30 January, 2007

what's the next beat?

music and photos are spinning in me. constant songs as i flip through. i want so badly to be only shooting already. it hurts me to see you hurting. you know this all seems like such fun and games but sometimes i stop and think it's more serious at points. where to go from there. what to do. will it ever change. will it just stay this revolving door of whatever this is. wishing to hear it one more time at least. whenever i hear it i will know and see it in your eyes and understand. just you and i will know.

29 January, 2007

lyrics bouncing through my head

i've discovered that i think a whole lot more when i'm upset. which only seems to make me more angry but that seems to be when i can write, draw, and sometimes even shoot my best. and why. i have no idea. but you know what today i'm happy and feeling good and i'm ready to write. so if it's not that great then i'm sorry. which it probably won't please me either but it's ok because for this moment it will make me feel good. i'm bouncing off the walls again
WHOA!

# Record extracts:
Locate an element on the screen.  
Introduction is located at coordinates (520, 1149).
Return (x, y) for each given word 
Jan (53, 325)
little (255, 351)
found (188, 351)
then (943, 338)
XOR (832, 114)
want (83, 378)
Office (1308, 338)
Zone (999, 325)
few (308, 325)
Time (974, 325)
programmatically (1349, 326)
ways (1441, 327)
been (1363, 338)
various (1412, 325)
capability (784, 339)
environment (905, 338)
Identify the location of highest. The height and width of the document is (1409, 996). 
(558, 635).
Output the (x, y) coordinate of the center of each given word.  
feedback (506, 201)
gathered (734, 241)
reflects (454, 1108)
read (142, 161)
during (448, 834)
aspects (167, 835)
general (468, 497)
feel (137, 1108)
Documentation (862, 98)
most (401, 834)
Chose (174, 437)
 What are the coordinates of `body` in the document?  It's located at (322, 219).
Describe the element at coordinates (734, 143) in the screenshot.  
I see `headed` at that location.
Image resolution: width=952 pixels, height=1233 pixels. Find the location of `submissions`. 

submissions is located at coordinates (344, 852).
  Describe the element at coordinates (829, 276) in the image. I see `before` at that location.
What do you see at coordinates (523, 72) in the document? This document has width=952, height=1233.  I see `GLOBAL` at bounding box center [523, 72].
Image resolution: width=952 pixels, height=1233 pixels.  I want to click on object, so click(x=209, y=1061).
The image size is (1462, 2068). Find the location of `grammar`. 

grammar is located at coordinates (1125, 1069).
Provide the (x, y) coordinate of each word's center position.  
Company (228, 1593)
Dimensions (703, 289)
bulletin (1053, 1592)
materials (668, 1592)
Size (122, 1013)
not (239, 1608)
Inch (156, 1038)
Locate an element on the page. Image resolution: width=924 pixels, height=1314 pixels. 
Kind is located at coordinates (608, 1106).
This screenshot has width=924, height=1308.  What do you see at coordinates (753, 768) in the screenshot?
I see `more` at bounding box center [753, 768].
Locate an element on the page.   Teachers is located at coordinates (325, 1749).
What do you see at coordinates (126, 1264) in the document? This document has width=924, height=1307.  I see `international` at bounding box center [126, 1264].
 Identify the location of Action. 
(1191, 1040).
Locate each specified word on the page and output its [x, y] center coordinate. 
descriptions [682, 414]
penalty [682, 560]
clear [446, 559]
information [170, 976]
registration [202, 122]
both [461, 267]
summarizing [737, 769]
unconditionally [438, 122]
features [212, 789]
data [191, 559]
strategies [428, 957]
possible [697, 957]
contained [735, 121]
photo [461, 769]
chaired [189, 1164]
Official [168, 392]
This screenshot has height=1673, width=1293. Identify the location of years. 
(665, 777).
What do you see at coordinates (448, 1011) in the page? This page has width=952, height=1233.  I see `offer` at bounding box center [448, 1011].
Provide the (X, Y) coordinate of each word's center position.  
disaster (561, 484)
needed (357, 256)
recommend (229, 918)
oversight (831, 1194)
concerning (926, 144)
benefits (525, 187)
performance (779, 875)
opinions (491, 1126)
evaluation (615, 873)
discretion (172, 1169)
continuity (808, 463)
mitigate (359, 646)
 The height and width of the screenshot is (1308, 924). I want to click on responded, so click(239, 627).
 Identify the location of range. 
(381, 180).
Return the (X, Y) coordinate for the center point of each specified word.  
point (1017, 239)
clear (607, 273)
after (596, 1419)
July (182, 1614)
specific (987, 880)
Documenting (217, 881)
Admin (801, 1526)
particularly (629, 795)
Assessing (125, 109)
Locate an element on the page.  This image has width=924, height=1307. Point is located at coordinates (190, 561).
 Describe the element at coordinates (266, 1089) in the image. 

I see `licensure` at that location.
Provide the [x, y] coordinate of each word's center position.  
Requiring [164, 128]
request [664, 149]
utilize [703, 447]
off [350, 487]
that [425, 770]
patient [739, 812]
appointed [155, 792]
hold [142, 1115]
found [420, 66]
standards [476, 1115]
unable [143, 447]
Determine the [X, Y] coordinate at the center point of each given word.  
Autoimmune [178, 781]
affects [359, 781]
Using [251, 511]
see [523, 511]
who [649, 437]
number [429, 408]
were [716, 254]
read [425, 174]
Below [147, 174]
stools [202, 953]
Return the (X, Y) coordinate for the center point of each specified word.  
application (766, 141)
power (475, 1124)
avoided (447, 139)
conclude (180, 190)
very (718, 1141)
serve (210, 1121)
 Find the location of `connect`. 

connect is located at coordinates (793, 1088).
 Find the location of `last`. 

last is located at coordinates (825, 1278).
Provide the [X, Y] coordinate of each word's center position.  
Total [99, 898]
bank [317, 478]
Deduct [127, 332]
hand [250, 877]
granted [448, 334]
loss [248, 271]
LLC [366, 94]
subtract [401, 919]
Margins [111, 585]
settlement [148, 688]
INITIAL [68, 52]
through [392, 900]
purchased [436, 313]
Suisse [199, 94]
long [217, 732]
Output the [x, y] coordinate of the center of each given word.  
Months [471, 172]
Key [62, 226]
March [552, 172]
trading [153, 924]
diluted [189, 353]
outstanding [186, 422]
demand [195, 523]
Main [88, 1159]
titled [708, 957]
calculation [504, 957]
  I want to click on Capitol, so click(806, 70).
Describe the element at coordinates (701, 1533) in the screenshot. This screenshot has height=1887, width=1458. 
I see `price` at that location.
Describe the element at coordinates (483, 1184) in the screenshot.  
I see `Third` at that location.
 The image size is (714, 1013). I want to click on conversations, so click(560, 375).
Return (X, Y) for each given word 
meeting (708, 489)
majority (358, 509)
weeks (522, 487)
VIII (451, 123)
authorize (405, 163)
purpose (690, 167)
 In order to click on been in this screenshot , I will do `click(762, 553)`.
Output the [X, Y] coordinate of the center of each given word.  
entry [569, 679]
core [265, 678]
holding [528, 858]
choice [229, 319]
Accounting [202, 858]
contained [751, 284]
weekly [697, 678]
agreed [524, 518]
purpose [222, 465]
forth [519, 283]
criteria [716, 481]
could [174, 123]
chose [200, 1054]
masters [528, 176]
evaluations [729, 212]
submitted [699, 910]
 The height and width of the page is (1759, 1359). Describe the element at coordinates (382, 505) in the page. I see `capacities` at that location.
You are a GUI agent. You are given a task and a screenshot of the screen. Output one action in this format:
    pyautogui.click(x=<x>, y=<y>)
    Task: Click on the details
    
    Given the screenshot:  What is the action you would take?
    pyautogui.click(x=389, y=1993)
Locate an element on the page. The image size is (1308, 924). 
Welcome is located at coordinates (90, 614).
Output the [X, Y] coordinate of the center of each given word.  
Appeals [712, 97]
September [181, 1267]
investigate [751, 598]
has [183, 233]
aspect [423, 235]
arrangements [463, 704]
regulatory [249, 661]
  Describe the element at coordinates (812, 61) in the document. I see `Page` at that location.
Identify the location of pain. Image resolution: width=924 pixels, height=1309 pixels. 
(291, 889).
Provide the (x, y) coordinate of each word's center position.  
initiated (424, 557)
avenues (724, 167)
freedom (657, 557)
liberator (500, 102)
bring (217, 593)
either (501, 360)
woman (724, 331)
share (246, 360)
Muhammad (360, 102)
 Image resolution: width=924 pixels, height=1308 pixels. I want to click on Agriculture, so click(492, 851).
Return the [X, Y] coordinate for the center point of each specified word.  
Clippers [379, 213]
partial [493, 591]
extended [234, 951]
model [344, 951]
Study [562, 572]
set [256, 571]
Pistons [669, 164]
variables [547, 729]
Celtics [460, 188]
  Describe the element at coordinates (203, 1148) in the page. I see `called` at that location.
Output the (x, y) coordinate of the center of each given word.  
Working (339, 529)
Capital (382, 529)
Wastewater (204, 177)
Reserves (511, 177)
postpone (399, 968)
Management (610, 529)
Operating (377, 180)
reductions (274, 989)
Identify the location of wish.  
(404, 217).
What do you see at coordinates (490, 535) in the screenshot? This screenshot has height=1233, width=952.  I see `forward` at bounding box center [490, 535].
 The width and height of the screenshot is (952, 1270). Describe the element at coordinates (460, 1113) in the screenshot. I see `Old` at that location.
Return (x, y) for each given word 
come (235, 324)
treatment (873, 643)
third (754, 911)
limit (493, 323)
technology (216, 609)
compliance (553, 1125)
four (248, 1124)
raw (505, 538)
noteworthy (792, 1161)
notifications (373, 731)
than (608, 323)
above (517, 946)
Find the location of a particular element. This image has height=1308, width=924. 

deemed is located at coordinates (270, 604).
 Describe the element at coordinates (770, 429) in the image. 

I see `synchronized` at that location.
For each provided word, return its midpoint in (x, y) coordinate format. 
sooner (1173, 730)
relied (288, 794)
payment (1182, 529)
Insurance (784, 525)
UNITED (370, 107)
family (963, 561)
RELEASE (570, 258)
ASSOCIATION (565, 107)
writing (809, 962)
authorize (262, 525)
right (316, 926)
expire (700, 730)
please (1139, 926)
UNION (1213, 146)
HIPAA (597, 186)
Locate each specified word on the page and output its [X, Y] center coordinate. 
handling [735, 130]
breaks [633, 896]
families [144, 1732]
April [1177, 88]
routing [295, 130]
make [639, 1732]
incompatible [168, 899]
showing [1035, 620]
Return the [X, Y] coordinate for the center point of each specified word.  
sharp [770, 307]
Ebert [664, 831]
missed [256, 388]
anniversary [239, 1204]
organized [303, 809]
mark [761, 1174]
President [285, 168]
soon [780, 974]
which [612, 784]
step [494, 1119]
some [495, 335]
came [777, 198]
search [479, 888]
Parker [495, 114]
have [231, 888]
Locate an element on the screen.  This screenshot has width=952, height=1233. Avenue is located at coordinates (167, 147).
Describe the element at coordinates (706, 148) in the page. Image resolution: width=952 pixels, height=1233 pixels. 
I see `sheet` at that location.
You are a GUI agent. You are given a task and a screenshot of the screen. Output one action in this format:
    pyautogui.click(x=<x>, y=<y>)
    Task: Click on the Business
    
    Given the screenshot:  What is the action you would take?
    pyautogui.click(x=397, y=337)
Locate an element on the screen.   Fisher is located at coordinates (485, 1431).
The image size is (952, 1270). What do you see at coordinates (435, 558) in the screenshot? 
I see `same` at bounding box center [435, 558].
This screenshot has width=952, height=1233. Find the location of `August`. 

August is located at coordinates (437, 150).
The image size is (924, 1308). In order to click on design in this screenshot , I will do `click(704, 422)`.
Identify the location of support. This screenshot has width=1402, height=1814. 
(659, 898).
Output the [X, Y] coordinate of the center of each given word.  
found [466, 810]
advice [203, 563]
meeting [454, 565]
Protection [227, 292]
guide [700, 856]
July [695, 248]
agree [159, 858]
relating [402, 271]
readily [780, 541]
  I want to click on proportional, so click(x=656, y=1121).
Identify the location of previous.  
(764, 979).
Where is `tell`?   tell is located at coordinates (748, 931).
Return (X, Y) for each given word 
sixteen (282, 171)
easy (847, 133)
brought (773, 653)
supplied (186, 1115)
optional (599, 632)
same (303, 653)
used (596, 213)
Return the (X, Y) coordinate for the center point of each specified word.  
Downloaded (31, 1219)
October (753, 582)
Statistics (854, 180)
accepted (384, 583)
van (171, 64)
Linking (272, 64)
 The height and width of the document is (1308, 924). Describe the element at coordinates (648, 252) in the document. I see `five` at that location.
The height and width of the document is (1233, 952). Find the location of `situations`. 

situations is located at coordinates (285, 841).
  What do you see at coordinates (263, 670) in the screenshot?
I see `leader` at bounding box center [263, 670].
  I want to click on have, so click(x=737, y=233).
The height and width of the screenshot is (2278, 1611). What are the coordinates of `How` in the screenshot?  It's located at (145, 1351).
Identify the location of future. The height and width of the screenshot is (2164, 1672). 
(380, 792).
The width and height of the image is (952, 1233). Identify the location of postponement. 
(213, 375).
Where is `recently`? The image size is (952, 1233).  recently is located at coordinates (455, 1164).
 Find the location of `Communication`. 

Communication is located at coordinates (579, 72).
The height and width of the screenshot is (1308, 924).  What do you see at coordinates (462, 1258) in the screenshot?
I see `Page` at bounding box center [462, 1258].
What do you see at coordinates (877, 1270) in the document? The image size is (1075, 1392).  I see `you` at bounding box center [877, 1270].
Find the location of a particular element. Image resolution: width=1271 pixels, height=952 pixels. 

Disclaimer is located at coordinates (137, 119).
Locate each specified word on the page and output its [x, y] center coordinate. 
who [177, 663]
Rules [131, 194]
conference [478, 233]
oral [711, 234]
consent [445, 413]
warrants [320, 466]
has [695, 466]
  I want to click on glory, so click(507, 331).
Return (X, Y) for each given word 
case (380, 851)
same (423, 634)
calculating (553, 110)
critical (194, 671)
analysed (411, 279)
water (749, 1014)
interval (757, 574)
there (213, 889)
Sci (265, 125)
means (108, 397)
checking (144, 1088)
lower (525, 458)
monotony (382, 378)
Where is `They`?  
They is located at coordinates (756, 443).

# Problems:
(1) Based on the blog post, say whether each statement agrees with it, answering yes or no and quoting the words that decide it: (a) The writer finds they think much more when upset. (b) The entry dated 30 January is headed "lyrics bouncing through my head." (c) In the 29 January entry, the writer says they feel unhappy that day.
(2) Write out the stretch of the blog post from "30 January, 2007" through "i will know.", substituting "pictures" for "photos".

# Per-task answers:
(1)
(a) Yes: "i've discovered that i think a whole lot more when i'm upset."
(b) No: the 30 January entry is headed "what's the next beat?"
(c) No: "today i'm happy and feeling good and i'm ready to write."

(2)
30 January, 2007

what's the next beat?

music and pictures are spinning in me. constant songs as i flip through. i want so badly to be only shooting already. it hurts me to see you hurting. you know this all seems like such fun and games but sometimes i stop and think it's more serious at points. where to go from there. what to do. will it ever change. will it just stay this revolving door of whatever this is. wishing to hear it one more time at least. whenever i hear it i will know and see it in your eyes and understand. just you and i will know.